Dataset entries
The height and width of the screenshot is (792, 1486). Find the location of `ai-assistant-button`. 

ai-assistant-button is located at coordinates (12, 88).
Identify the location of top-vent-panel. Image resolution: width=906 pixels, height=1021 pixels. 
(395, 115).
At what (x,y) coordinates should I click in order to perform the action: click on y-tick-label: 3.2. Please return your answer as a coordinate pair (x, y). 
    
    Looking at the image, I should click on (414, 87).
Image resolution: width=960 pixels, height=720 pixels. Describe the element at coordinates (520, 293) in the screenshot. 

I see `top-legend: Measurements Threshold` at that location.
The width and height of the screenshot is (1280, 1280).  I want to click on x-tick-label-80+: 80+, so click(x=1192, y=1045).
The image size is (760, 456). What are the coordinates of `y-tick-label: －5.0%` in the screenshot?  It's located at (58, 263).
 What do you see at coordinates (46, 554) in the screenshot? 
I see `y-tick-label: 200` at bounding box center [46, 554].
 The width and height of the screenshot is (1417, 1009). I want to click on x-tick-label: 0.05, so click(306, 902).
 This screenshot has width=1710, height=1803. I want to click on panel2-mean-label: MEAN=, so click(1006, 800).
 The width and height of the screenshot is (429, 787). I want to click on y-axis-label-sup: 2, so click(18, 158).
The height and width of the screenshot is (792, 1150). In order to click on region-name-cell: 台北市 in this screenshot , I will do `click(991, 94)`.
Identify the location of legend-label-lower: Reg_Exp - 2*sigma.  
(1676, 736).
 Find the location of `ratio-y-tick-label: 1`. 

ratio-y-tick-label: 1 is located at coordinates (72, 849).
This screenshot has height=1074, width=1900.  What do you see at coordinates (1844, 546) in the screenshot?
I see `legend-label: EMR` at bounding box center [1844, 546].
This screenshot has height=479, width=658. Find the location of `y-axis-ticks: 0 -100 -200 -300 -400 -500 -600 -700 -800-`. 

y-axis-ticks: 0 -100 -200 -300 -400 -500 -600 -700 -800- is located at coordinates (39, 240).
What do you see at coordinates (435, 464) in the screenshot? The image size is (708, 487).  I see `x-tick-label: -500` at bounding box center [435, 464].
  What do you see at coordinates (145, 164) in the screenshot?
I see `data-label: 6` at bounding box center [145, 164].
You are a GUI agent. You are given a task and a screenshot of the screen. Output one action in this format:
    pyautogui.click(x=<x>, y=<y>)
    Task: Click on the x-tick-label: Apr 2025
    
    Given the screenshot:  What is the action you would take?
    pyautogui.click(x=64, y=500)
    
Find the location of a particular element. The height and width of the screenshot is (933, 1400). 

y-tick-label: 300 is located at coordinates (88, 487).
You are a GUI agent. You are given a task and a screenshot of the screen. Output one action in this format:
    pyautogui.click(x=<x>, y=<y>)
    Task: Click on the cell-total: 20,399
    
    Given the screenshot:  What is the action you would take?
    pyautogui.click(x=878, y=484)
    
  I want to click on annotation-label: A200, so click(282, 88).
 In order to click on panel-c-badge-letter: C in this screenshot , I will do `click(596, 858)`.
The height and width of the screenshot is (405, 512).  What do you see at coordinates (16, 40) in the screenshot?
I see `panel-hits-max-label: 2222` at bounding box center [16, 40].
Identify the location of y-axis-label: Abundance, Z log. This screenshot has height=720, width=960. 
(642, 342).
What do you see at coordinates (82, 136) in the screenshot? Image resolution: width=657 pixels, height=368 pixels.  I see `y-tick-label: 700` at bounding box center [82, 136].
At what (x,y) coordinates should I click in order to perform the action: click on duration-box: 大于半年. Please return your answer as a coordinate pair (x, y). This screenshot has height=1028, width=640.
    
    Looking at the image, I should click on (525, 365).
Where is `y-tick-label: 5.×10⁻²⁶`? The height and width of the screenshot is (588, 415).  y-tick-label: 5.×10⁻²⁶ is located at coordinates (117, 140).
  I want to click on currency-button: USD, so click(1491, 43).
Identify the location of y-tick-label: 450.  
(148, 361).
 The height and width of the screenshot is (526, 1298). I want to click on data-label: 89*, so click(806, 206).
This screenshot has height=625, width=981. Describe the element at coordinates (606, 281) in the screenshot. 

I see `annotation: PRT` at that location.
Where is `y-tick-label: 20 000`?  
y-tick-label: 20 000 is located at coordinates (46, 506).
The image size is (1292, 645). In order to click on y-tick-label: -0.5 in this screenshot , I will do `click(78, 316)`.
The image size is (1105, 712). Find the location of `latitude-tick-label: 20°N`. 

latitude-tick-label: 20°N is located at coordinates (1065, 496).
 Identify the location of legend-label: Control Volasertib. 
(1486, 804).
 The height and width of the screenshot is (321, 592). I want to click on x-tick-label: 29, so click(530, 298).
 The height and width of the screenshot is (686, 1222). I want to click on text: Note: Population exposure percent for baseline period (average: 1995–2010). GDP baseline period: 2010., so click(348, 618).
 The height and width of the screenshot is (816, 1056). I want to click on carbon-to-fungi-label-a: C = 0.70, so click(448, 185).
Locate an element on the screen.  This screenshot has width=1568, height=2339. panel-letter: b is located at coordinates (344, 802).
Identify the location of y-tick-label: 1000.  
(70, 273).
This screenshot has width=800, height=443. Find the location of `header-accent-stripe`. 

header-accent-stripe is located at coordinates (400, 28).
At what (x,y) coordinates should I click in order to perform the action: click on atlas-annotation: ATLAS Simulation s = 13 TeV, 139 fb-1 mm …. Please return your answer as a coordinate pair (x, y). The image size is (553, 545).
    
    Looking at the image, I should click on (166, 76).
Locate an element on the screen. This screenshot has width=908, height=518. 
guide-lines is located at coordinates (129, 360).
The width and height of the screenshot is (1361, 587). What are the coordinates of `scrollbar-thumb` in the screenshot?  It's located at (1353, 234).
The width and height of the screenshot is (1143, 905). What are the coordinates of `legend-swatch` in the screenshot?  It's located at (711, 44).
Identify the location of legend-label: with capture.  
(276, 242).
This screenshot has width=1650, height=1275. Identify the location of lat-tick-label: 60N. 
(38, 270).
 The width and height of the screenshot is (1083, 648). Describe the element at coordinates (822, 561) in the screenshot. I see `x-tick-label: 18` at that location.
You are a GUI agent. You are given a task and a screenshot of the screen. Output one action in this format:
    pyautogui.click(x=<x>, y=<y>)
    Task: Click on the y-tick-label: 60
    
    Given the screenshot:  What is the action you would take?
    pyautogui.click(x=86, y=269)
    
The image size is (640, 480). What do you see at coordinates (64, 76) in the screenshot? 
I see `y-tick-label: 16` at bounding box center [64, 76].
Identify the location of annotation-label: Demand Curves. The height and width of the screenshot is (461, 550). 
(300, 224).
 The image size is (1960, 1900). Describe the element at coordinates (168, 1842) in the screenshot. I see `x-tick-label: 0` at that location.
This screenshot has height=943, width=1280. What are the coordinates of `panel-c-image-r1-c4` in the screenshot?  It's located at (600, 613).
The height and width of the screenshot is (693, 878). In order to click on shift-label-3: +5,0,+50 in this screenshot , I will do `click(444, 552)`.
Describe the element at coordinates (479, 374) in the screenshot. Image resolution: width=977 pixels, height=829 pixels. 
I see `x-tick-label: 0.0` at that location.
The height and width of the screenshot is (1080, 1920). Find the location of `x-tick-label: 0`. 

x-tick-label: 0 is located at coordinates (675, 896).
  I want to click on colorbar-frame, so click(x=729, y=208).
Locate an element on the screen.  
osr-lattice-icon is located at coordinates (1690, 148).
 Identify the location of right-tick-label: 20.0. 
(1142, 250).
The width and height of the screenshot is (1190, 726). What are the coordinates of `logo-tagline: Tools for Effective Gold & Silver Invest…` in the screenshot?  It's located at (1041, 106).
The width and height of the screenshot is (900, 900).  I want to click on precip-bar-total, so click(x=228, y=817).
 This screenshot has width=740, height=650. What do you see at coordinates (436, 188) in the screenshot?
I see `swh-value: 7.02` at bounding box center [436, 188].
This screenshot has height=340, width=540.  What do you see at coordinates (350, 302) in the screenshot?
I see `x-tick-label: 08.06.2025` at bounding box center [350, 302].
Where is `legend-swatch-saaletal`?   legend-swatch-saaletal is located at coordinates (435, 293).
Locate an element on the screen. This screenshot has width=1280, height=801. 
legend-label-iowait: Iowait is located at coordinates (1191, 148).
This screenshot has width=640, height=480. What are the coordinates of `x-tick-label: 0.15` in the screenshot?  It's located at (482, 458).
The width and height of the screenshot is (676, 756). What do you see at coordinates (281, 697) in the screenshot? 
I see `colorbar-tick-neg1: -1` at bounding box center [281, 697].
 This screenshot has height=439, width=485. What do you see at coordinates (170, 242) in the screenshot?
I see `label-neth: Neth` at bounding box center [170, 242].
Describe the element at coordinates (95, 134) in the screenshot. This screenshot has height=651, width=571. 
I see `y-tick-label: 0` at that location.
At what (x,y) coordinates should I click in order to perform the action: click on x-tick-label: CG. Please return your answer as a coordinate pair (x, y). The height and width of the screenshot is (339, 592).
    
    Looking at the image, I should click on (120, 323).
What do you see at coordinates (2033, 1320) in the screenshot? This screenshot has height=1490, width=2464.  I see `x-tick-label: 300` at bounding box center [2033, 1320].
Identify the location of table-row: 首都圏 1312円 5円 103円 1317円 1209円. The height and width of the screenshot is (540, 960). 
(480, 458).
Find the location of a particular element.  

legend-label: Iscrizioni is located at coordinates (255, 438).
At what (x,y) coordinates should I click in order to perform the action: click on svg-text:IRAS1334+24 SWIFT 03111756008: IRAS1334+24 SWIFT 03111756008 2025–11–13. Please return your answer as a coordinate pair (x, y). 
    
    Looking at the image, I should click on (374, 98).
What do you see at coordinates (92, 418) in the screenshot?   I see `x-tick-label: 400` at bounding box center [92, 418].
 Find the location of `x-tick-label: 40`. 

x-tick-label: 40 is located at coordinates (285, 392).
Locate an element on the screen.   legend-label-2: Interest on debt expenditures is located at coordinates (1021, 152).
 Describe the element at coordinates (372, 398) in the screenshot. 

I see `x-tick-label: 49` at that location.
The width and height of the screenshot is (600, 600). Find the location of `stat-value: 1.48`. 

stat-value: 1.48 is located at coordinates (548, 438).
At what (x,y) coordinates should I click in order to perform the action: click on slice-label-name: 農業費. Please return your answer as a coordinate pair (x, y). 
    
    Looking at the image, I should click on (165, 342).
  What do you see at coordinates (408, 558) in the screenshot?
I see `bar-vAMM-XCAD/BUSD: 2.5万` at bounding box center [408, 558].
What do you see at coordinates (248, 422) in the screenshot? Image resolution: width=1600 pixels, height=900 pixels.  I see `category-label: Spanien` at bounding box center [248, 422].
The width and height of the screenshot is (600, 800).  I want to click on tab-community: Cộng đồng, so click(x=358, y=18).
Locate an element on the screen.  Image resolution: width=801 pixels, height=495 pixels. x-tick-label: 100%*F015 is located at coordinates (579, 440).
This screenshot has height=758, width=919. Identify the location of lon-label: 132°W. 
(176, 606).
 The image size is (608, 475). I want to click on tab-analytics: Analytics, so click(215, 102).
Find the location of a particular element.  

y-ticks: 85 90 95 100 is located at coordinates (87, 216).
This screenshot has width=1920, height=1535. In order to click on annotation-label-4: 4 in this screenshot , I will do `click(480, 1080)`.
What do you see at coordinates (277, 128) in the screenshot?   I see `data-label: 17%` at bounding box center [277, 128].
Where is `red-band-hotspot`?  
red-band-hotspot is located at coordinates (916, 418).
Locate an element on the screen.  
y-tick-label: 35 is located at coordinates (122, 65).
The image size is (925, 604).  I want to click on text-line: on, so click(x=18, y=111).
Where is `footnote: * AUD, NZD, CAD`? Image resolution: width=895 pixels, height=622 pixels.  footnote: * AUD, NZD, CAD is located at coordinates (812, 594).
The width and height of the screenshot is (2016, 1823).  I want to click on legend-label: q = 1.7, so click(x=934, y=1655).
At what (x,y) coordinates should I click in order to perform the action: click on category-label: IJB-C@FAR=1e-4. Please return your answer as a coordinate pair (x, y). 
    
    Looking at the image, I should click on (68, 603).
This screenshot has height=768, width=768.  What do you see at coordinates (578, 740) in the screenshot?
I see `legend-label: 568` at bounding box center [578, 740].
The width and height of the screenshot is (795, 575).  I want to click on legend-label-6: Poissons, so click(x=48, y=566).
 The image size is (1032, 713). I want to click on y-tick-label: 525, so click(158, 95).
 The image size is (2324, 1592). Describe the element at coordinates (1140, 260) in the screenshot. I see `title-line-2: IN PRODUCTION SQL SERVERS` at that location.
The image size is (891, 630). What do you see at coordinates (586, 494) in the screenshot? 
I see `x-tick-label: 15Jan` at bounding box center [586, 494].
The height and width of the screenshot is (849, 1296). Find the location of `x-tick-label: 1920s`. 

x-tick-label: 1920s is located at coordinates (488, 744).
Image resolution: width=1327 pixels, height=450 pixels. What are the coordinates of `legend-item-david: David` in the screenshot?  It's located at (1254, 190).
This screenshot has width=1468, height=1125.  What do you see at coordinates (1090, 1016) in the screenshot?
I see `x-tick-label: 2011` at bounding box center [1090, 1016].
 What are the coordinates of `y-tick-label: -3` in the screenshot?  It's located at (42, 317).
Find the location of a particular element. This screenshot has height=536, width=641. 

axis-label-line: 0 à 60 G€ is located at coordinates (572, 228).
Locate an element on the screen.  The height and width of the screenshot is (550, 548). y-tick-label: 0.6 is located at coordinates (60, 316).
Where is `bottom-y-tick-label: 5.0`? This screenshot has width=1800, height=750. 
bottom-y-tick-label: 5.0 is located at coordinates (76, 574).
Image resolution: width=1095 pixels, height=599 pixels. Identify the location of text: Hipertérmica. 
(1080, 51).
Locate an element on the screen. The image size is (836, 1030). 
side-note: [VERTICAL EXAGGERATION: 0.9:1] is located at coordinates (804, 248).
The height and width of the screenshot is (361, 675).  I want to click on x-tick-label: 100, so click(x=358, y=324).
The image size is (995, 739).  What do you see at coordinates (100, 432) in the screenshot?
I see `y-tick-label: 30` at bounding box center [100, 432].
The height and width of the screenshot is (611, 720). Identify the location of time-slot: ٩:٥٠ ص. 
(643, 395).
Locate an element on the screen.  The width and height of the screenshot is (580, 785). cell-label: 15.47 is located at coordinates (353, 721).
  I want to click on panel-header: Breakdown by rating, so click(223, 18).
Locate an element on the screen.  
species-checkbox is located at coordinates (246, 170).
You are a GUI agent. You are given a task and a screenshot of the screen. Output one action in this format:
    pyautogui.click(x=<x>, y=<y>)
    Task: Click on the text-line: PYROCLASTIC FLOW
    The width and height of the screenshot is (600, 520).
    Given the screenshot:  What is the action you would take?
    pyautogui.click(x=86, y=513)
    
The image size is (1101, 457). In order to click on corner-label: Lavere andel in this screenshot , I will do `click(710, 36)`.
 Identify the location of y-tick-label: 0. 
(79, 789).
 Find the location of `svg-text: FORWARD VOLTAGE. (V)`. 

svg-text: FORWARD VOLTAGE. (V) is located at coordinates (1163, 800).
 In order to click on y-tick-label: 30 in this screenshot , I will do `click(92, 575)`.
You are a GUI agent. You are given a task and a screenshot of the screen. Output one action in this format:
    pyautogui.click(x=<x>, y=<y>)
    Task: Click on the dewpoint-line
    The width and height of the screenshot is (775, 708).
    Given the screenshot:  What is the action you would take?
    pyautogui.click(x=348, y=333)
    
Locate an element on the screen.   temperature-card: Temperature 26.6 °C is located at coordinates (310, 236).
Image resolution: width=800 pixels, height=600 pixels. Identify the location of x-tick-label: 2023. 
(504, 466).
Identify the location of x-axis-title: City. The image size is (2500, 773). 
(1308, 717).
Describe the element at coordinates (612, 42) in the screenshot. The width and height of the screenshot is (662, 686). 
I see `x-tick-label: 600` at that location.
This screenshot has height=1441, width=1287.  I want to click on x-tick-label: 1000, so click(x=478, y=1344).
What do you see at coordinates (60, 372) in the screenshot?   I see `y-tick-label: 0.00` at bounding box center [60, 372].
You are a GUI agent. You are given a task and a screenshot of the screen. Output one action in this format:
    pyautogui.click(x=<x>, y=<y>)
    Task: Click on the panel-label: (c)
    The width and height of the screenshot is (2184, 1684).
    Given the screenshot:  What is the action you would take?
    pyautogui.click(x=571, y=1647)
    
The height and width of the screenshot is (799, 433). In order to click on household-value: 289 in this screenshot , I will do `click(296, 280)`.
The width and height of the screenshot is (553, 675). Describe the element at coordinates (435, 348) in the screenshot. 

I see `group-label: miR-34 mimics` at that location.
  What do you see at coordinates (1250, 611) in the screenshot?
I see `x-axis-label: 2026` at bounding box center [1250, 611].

= Task details =
Rewrite the lines from the one with "Describe the element at coordinates (372, 398)" up to and including the one with "The image size is (608, 475).", changing "element" to "item" throughout and leaving everything else unchanged.

= Output below =
 Describe the item at coordinates (372, 398) in the screenshot. 

I see `x-tick-label: 49` at that location.
The width and height of the screenshot is (600, 600). Find the location of `stat-value: 1.48`. 

stat-value: 1.48 is located at coordinates (548, 438).
At what (x,y) coordinates should I click in order to perform the action: click on slice-label-name: 農業費. Please return your answer as a coordinate pair (x, y). 
    
    Looking at the image, I should click on (165, 342).
  What do you see at coordinates (408, 558) in the screenshot?
I see `bar-vAMM-XCAD/BUSD: 2.5万` at bounding box center [408, 558].
What do you see at coordinates (248, 422) in the screenshot? Image resolution: width=1600 pixels, height=900 pixels.  I see `category-label: Spanien` at bounding box center [248, 422].
The width and height of the screenshot is (600, 800).  I want to click on tab-community: Cộng đồng, so click(x=358, y=18).
Locate an item on the screen.  Image resolution: width=801 pixels, height=495 pixels. x-tick-label: 100%*F015 is located at coordinates (579, 440).
This screenshot has height=758, width=919. Identify the location of lon-label: 132°W. 
(176, 606).
 The image size is (608, 475). I want to click on tab-analytics: Analytics, so click(215, 102).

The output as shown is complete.